It's an interesting approach, but it has the downside of making it possible that TX we've never seen before are rejected immediately.
To prevent this, you would need to broadcast it even though you won't store it in your mempool for the DoS protection and you'd be back at 'wasting bandwidth'.

Another way would be to actually send a rejection message to the sender of the TX and expect them to broadcast it to other nodes.
That could cause trouble with older versions (unless you want to assume they will have multiple connections anyway).

--

What about a bloom filter + (optional) misbehave tracking?
Compared to sorting through tens of thousands of TX it would be cheaper in terms of CPU.

1. We start with a new bloom filter and an eviction counter.
2. Every time an eviction is triggered, the bloom filter is updated with the evicted TX and the eviction count goes +1.
3. If a TX comes in that matches the bloom filter, reject it and add a small misbehave value to that peer.
4. Reset the bloom filter when the blockchain is updated, or when the eviction counter reaches a certain value.
(That certain value is to make sure the false-positive rate of the bloom filter stays small.)

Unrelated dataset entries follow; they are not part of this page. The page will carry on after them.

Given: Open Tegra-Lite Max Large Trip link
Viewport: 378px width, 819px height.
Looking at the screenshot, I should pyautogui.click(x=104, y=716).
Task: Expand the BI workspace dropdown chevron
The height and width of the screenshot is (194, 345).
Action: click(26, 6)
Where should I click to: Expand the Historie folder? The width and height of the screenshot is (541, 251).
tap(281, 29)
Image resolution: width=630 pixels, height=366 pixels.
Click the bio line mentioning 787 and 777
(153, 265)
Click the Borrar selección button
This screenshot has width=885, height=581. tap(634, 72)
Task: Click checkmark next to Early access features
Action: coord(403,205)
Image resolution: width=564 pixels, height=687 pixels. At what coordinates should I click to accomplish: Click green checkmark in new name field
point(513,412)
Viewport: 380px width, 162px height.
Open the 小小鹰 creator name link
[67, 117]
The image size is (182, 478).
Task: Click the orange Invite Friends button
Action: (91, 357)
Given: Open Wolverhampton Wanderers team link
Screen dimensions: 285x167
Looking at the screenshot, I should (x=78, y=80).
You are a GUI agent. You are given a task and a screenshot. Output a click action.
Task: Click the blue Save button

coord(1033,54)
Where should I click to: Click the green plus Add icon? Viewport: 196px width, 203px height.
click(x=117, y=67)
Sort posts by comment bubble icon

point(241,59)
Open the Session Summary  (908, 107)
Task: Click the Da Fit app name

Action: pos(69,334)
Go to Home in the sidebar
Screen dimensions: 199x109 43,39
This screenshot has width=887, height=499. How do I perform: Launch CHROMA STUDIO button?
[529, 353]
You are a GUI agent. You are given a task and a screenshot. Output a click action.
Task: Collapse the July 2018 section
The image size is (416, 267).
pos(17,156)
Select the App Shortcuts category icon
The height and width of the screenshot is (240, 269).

While there is a false-positive chance, I think it can be kept under control better than Christophe's ordering.
Where the worst case of the bloom filter can be kept in check by having a good threshold for a reset, while Christophe's worst case is that the lowest `txid xor S` is very high (2^256 is an astronomical number that could easily fit your entire mempool in the higher numbers).

Since it should be very hard to predict for a peer what our bloom filter looks like, or when it gets updated, this will deter from spam broadcasting TX or trying to game the filter.

A side effect of adding the misbehave system to this could be that very long running nodes may ban peers for accumulated false-positives and bad luck.
While I don't have exact numbers of how long this would take, it would definitely be long enough for them to build a stable list of other connections they can fall back to.


Christophe Biocca

unread,
Sep 12, 2015, 10:56:35 AM9/12/15
to bitcoin-xt, bea...@oscp.info
> It's an interesting approach, but it has the downside of making it possible that TX we've never seen before are rejected immediately. 
> To prevent this, you would need to broadcast it even though you won't store it in your mempool for the DoS protection and you'd be back at 'wasting bandwidth'. 

Isn't that the case already with Gavin's code? Low priority low fee transactions will not make it in and will be dropped immediately. Are those relayed at all? If you take the n-lowest transactions and compare them together before making an eviction decision (based on fee and priority), there's still a way for a tx to get in if its fee is high enough.

> worst case is that the lowest `txid xor S` is very high (2^256 is an astronomical number that could easily fit your entire mempool in the higher numbers)

That only happens if txids are already clustered together (since `xor S` flips the same bits in the same way). The pathological case is that the entire network mempool transactions' txids share a 16 bit prefix or something. Then they'll be at the upper end of the range on half of the nodes, and at the lower end on the other half, which guarantees a reasonable outcome. There are more robust techniques that can be employed (such as sha256(txid + S)) which completely randomize the order that each node has, at the cost of slightly more CPU per transaction (which isn't really an issue).

The core of the idea is to pre-determine all eviction decisions at boot (in a way that's different for each node), so that no amount of deliberate or accidental re-submitting will change what we do.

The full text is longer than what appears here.